Task to complete
Could you reproduce every one of the entries below word for word?

Item coordinate entries

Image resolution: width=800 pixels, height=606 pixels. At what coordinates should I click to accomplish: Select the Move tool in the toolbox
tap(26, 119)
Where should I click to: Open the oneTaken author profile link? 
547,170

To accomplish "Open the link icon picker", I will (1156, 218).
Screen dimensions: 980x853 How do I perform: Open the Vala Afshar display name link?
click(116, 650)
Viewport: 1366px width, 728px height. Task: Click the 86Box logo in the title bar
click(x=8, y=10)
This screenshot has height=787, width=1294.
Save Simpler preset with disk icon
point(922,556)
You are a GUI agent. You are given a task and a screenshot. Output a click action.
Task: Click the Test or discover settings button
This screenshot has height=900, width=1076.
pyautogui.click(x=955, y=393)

Solved exercise
Image resolution: width=800 pixels, height=606 pixels. At what coordinates should I click to accomplish: Select the Move tool in the toolbox
tap(26, 119)
Where should I click to: Open the oneTaken author profile link? 
547,170

To accomplish "Open the link icon picker", I will (1156, 218).
Screen dimensions: 980x853 How do I perform: Open the Vala Afshar display name link?
click(116, 650)
Viewport: 1366px width, 728px height. Task: Click the 86Box logo in the title bar
click(x=8, y=10)
This screenshot has height=787, width=1294.
Save Simpler preset with disk icon
point(922,556)
You are a GUI agent. You are given a task and a screenshot. Output a click action.
Task: Click the Test or discover settings button
This screenshot has height=900, width=1076.
pyautogui.click(x=955, y=393)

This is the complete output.